Date: 26 Apr 2019 Title: Frictionless Data Tool Fund
This is the original idea I submited to the Frictionless Data Tool Fund.
What are you proposing to build?
A tool that automatically converts Darwin Core Archive into Tabular Data Package. Darwin Core is a list of standardized terms, widely used by biodiversity research community, enabling open data, interoperability and re-use. Darwin Core Archive is a standardized container for DawrinCore data + metadata. The suggested tool will :
- convert DwC meta.xml into datapackage.json
- convert DwC metadata (eml.xml) into README.md
- if neccessary, adapt DwC core and extension(s) data files into csv files
The tool, to be written in Go language, will depend on datapackage-go.
Why should we choose to work with you?
I’ve been involved in GBIF and Biodiversity Informatics for more 10 years, working with Darwin Core and Open Biodiversity data on daily basis. Eight months ago, I discovered Frictionless Data and published a first Tabular Data Package. It showcases the historical data assembled for my website on Napoleonic Campaign of Belgium, in June 1815. Now, I’d like to build a bridge between these two open data ecosystems.
What do you think are the advantages of the Frictionless Data approach towards removing the friction in working with data?
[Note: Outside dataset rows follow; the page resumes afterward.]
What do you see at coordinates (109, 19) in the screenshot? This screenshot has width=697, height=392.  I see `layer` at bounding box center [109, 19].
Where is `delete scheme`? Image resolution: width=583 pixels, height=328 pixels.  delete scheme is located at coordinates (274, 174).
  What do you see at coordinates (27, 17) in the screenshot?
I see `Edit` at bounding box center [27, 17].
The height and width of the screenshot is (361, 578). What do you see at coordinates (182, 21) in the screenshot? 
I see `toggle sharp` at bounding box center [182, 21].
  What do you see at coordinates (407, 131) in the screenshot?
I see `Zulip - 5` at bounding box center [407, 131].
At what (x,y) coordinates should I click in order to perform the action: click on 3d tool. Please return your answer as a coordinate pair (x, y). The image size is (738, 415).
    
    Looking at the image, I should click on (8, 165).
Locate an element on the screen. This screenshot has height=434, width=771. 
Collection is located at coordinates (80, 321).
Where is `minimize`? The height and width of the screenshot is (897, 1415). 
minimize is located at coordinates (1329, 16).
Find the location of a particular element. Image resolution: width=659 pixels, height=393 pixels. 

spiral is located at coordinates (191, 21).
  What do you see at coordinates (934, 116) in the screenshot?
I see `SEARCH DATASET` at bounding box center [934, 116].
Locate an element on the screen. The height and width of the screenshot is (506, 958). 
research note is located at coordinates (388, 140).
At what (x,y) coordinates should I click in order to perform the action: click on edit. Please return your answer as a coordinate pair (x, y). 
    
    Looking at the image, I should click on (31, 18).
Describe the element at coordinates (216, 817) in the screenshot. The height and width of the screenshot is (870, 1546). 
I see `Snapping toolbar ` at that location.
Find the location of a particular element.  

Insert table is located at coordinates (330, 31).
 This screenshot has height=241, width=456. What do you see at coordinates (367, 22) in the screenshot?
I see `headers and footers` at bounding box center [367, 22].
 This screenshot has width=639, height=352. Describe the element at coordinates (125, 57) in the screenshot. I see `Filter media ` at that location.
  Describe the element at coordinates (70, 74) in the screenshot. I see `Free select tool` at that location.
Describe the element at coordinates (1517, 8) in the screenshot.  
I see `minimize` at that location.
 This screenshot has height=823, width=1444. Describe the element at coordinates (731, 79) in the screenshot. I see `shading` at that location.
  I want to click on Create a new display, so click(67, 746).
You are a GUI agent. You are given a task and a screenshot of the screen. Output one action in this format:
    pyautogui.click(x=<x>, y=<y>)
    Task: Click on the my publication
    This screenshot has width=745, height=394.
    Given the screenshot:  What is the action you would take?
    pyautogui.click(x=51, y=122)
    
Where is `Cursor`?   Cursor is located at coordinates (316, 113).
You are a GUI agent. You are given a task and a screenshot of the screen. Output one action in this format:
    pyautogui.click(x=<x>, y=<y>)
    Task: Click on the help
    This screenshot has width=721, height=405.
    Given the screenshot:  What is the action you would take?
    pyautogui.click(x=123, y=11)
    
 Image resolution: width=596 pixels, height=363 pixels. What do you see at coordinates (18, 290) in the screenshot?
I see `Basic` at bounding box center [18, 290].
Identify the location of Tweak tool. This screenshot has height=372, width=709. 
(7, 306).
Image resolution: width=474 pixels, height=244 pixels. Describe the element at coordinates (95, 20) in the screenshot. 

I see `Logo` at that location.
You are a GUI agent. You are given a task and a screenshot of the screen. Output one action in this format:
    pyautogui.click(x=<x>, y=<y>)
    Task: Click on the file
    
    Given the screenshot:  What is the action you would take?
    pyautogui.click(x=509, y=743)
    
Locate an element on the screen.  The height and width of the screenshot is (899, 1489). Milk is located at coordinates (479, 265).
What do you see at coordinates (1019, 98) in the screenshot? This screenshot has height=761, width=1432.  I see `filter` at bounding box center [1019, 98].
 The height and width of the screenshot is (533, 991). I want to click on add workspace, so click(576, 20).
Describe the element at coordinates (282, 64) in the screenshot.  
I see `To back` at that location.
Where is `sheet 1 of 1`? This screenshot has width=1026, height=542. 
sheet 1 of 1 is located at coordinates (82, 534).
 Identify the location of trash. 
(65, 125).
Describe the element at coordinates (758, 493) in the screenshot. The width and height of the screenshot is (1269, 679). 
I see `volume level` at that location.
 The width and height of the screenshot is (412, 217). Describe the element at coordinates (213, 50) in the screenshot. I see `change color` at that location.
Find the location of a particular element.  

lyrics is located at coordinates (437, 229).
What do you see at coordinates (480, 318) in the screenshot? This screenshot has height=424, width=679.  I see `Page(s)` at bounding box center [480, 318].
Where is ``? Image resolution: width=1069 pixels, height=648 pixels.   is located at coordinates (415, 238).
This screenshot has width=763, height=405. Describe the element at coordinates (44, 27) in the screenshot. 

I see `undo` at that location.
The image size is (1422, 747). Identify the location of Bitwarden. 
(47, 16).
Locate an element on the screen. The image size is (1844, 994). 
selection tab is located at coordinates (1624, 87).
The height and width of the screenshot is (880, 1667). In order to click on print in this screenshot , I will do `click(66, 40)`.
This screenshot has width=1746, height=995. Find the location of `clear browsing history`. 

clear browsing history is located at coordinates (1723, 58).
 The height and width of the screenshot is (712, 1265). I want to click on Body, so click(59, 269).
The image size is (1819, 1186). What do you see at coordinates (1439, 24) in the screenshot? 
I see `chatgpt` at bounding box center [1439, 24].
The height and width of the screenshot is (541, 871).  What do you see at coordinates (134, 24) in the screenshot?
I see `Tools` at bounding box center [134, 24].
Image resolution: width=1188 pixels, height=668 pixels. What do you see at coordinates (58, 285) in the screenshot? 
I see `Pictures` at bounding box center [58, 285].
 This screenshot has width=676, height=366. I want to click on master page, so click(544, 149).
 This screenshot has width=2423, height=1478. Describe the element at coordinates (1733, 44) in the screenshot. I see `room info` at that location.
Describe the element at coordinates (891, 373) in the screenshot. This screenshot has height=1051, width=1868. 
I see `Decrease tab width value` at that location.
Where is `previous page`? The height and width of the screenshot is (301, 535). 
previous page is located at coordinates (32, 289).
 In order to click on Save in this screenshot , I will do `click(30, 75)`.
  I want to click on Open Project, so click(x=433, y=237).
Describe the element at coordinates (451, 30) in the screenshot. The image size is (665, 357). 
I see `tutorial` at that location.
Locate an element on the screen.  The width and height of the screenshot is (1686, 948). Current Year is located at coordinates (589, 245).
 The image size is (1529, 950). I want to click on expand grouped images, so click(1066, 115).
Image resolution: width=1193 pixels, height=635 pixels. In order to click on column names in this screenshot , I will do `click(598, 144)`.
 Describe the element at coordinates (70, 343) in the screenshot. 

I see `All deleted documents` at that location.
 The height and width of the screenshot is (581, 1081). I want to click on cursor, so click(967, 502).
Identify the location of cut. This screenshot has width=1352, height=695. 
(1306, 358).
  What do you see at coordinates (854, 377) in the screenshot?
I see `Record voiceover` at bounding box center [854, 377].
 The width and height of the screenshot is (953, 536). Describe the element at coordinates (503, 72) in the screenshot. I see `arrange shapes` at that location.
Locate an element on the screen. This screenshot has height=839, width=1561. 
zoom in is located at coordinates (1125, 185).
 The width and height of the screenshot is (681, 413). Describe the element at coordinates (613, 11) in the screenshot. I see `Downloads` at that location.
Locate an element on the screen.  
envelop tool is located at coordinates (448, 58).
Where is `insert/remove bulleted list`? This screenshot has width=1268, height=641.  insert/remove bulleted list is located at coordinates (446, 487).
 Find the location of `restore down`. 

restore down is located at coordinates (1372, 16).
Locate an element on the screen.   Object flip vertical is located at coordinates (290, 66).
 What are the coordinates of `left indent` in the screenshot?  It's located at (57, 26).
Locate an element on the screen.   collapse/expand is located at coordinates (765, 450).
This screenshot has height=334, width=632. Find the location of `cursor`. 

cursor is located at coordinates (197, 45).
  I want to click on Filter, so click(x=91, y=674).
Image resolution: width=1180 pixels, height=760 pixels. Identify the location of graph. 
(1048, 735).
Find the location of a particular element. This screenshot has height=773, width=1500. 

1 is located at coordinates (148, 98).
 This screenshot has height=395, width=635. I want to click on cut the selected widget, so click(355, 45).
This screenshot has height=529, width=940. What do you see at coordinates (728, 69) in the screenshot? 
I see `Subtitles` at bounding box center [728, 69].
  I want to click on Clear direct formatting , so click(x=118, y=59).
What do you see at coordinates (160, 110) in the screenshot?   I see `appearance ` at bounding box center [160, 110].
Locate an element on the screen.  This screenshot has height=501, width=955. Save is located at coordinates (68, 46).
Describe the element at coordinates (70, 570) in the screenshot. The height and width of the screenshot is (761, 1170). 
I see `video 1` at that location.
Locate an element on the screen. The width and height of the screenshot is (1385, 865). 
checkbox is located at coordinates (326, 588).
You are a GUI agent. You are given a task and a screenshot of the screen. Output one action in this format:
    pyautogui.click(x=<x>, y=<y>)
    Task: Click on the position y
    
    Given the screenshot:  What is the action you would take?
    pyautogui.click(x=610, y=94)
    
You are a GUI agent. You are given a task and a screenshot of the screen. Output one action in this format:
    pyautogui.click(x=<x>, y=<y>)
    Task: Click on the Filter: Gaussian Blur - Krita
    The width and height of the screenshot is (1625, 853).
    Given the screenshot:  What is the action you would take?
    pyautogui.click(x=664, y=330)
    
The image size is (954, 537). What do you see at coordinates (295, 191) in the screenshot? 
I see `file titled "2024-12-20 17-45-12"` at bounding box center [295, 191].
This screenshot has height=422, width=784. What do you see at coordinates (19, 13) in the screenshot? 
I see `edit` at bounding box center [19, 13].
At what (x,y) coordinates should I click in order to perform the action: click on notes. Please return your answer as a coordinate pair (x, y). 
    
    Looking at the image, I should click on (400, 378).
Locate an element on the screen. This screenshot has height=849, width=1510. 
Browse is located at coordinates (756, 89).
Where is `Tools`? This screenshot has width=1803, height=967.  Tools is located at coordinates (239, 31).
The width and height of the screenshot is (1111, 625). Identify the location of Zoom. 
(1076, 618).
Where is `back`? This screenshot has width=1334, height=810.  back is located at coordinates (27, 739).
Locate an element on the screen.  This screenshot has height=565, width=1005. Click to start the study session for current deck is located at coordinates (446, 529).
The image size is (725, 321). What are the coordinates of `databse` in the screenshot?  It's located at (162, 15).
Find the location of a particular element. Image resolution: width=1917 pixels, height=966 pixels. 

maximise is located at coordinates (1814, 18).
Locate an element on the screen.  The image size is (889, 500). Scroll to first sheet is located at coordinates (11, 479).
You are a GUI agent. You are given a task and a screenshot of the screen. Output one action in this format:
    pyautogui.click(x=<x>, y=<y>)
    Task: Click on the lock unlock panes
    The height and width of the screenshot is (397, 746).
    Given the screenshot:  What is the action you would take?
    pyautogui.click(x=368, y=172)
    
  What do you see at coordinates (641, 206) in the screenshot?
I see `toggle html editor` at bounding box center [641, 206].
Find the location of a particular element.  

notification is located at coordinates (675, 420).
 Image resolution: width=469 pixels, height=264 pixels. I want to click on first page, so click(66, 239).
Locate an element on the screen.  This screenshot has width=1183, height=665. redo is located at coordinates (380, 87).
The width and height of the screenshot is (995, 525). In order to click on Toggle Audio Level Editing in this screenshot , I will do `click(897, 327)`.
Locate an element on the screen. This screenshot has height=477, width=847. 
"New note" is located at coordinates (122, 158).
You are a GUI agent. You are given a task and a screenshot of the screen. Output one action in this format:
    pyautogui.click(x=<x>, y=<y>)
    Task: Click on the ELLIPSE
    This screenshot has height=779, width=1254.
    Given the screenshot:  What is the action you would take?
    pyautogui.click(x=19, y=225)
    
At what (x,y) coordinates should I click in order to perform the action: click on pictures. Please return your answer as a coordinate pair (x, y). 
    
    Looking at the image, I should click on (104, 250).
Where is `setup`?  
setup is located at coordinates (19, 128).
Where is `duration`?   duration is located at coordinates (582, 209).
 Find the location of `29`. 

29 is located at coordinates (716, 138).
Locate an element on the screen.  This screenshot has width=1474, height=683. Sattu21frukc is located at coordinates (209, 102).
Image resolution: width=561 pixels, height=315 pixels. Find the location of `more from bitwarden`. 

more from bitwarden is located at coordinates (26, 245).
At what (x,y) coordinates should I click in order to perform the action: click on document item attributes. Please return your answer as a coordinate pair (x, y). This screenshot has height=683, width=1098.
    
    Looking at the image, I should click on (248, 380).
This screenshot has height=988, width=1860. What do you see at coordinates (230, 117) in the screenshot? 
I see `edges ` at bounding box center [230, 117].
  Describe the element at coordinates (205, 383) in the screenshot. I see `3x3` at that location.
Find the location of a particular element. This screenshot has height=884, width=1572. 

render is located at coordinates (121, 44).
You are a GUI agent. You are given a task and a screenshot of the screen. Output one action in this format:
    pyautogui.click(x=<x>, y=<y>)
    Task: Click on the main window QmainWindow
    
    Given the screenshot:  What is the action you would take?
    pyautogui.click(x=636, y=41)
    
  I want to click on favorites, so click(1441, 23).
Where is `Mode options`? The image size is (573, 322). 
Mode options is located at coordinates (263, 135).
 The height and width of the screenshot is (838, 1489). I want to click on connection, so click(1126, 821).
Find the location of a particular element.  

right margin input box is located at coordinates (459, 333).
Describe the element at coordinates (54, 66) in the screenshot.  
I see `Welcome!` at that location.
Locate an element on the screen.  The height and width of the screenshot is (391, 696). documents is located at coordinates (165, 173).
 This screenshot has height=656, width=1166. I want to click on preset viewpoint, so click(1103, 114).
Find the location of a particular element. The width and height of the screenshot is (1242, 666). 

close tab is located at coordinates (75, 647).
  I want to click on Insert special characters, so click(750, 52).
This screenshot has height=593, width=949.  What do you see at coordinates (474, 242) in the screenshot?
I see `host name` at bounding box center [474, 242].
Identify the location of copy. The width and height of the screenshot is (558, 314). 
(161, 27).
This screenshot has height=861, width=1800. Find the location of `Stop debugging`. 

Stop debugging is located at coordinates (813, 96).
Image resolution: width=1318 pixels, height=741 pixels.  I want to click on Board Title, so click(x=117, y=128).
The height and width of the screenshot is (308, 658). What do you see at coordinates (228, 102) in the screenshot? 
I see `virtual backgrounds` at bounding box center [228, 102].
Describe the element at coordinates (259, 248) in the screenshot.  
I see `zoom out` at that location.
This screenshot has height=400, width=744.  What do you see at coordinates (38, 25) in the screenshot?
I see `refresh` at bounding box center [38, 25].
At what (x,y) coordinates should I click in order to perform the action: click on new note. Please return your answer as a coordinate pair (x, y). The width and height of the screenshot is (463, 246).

Frictionless specifications are light weighted, still they offer essential metadata description such as data types, primary or foreign keys, integrity constraints… making data packages self-explanatory and re-usable.
When are you able to start and complete the work?
Between May and December 2019, I will dedicate up to one day per week to this project.
Is there anything else you would like to let us know?
Additionally, I will investigate possible synergies and incompatibilities between Darwin Core and Data Package standards that could benefit to the GBIF community.